J Korean Med Sci.  2021 Jun;36(23):e151. 10.3346/jkms.2021.36.e151.

Incidence, Management, and Prognosis of Graft Failure and Autologous Reconstitution after Allogeneic Hematopoietic Stem Cell Transplantation

Affiliations
  • 1Department of Hematology, Asan Medical Center, University of Ulsan College of Medicine, Seoul, Korea

Abstract

Background
This study presents outcomes of management in graft failure (GF) after allogeneic hematopoietic stem cell transplantation (HCT) and provides prognostic information including rare cases of autologous reconstitution (AR).
Methods
We analyzed risk factors and outcomes of primary and secondary GF, and occurrence of AR in 1,630 HCT recipients transplanted over period of 18 years (January 2000– September 2017) at our center.
Results
Primary and secondary GF occurred in 13 (0.80%), and 69 patients (10-year cumulative incidence, 4.5%) respectively. No peri-transplant variables predicted primary GF, whereas reduced intensity conditioning (RIC) regimen (relative risk [RR], 0.97–28.0, P < 0.001) and lower CD34 + cell dose (RR, 2.44–2.84, P = 0.002) were associated with higher risk of secondary GF in multivariate analysis. Primary GF demonstrated 100% mortality, in the secondary GF group, the 5-year Kaplan-Meier survival rate was 28.8%, relapse ensued in 18.8%, and AR was observed in 11.6% (n = 8). In survival analysis, diagnosis of aplastic anemia (AA), chronic myeloid leukemia and use of RIC had a positive impact. There were 8 patients who experienced AR, which was rarely reported after transplantation for acute leukemia. Patient shared common characteristics such as young age (median 25 years), use of RIC regimen, absence of profound neutropenia, and had advantageous survival rate of 100% during follow period without relapse.
Conclusion
Primary GF exhibited high mortality rate. Secondary GF had 4.5% 10-year cumulative incidence, median onset of 3 months after HCT, and showed 5-year Kaplan-Meier survival of 28.8%. Diagnosis of severe AA and use of RIC was both associated with higher incidence and better survival rate in secondary GF group. AR occurred in 11.6% in secondary GF, exhibited excellent prognosis.

Keyword

Autologous Reconstitution; Primary Graft Failure; Secondary Graft Failure; Reduced-intensity Conditioning

Figure

  • Fig. 1 Selection process of patients with graft failure.AMC = Asan Medical Center, HCT = hematopoietic stem cell transplantation, ANC = absolute neutrophil count.aForty-nine patients died within 1 month after HCT without achieving ANC greater than 1,000/μL. Causes of death in these patients were sepsis/organ failure (n = 23), progression of underlying malignancy (n = 23), cerebral hemorrhage (n = 2), and encephalopathy (n = 1).

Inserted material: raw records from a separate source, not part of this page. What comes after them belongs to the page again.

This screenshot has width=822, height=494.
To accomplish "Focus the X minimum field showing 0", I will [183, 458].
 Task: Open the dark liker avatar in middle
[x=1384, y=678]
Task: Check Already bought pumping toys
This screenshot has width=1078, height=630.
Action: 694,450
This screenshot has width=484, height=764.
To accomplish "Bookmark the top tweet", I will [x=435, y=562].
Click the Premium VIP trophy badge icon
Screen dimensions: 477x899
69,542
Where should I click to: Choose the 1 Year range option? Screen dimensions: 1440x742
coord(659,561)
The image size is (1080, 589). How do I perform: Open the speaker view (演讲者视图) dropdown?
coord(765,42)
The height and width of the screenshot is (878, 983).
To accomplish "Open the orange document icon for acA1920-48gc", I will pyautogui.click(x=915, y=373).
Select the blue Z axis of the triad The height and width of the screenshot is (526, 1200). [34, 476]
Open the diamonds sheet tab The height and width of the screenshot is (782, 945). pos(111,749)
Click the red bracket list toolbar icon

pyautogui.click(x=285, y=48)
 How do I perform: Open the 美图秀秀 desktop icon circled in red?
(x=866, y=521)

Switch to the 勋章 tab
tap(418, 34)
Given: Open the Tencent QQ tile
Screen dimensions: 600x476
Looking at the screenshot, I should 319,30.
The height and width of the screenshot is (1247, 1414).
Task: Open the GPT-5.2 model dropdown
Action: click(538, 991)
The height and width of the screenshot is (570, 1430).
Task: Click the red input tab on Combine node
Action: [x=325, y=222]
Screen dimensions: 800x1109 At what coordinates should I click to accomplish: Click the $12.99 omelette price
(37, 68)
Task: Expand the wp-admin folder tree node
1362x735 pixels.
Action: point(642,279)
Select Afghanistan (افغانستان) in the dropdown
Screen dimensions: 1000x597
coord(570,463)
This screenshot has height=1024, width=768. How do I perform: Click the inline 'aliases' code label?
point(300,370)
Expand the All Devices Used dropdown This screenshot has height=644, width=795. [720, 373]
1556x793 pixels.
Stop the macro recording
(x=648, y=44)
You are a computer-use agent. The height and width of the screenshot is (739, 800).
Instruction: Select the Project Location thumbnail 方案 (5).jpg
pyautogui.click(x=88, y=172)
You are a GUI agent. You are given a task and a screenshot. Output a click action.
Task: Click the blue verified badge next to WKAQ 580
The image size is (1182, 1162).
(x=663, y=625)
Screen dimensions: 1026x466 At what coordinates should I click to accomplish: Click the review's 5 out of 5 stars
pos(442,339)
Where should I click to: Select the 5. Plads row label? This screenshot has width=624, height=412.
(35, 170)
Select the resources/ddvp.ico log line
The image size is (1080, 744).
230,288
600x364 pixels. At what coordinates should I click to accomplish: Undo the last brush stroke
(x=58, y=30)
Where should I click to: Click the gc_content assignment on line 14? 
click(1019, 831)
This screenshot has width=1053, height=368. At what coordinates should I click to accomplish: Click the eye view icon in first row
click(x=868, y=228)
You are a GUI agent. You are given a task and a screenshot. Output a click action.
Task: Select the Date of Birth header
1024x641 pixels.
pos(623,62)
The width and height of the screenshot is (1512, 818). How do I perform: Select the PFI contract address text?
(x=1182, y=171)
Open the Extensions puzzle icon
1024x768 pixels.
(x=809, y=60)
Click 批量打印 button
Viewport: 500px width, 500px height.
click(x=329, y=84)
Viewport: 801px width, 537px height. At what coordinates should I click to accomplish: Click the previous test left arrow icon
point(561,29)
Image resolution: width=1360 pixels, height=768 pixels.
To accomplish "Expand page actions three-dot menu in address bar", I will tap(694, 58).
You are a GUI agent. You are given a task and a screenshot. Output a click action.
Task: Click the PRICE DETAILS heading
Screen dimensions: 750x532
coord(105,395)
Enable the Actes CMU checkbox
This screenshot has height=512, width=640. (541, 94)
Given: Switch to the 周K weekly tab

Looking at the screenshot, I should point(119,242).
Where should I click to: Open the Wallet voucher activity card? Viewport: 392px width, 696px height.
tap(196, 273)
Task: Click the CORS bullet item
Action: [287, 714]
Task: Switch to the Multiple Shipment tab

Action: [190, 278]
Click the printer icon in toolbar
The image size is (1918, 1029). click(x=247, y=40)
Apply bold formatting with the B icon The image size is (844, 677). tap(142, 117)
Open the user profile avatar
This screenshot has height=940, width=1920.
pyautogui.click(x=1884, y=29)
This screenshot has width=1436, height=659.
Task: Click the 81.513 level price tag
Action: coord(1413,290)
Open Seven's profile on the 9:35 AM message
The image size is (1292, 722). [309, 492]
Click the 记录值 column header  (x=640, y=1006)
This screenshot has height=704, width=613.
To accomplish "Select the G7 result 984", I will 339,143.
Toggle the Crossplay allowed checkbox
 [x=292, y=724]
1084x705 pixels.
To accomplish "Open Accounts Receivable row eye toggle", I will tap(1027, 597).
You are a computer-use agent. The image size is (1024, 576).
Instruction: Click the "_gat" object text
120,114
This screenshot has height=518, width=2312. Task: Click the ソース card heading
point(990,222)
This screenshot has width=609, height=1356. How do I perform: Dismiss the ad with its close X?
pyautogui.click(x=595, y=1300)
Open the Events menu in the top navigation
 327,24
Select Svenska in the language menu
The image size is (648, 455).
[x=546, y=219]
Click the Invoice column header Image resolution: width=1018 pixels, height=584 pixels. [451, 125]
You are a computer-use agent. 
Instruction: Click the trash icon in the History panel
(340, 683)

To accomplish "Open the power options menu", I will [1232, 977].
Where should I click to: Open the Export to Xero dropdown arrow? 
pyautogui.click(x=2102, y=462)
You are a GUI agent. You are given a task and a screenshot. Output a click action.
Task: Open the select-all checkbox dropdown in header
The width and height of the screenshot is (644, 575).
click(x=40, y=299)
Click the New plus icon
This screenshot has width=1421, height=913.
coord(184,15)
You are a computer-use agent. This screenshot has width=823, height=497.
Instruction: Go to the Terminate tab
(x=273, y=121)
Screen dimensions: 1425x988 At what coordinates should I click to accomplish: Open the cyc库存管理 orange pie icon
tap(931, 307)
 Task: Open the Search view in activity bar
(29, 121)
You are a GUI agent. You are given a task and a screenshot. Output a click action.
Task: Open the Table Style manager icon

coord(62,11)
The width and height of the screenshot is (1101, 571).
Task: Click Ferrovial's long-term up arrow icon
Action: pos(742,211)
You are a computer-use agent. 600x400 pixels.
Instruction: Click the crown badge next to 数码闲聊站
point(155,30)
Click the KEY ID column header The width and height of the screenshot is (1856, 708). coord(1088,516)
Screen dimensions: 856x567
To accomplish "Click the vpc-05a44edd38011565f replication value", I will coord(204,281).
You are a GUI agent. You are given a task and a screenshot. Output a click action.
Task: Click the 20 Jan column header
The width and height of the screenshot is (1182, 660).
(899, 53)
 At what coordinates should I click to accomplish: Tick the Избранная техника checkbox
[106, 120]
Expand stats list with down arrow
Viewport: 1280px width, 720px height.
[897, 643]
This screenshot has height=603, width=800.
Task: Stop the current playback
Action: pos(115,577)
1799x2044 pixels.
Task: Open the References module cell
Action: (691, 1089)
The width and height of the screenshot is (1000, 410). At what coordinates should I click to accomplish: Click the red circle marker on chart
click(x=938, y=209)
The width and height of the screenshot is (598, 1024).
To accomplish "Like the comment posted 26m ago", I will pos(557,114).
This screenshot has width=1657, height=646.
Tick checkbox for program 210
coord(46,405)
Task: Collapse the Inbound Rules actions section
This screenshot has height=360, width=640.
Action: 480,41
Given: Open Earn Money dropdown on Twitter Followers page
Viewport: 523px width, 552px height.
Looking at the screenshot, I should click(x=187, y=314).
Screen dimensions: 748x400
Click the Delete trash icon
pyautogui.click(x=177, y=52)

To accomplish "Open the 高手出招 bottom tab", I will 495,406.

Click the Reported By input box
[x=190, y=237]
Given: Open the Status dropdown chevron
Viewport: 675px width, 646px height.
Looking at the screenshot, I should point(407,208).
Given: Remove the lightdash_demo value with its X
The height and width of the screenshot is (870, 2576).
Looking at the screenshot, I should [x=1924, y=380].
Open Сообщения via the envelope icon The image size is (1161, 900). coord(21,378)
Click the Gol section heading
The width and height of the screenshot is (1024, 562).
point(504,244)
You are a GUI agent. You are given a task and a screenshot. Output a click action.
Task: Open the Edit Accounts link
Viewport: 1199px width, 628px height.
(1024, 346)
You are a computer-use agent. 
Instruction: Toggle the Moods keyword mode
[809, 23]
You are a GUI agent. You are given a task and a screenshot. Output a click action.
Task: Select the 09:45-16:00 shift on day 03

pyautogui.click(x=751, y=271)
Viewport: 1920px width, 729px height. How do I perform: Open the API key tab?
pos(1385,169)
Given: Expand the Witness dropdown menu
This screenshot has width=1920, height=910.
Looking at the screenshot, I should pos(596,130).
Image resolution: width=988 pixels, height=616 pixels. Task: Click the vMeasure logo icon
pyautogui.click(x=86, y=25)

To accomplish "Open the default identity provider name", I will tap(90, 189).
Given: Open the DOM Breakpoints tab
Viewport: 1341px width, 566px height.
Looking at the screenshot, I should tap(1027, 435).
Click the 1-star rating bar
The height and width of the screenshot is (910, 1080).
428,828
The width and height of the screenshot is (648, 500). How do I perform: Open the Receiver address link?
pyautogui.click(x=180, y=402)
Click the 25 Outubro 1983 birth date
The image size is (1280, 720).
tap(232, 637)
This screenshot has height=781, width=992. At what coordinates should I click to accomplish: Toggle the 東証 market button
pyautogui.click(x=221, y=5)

  • Fig. 2 Ten-year cumulative incidence of secondary graft failure. (A) Patient age group and cumulative incidence of secondary graft failure (P = 0.042). (B) Pretransplant diagnosis and cumulative incidence of secondary graft failure (P < 0.001). (C) Conditioning regimen and cumulative incidence of secondary graft failure (P < 0.001). Note that most of the Cy-flu-ATG recipients were diagnosed with severe aplastic anemia. (D) Total nuclear cell dose and cumulative incidence of secondary graft failure (P = 0.049).HCT = hematopoietic stem cell transplantation, SAA = severe aplastic anemia, MDS = myelodysplastic syndrome, MPD = myeloproliferative disorder, AML = acute myeloid leukemia, CML = chronic myeloid leukemia, ALL = acute lymphoblastic leukemia, NHL = non-Hodgkin lymphoma, HL = Hodgkin lymphoma, MM = multiple myeloma, ATG = antithymocyte globulin.

  • Fig. 3 K-M survival rate in secondary graft failure. (A) K-M survival rate in patients with severe aplastic anemia and malignant disease (P = 0.049). (B) K-M survival rate in patients with standard risk status compared with those in high-risk status at time of HCT (P < 0.001). (C) Performance status and K-M survival rate (P < 0.001). (D) K-M survival rate compared between conditioning regimens. Patients experienced secondary graft failure after myeloablative conditioning regimen had shorter survival (P = 0.001).CML = chronic myeloid leukemia, SAA = severe aplastic anemia, AML = acute myeloid leukemia, ALL = acute lymphoblastic leukemia, MDS = myelodysplastic syndrome, MPD = myeloproliferative disorder, ATG = antithymocyte globulin, K-M = Kaplan-Meier.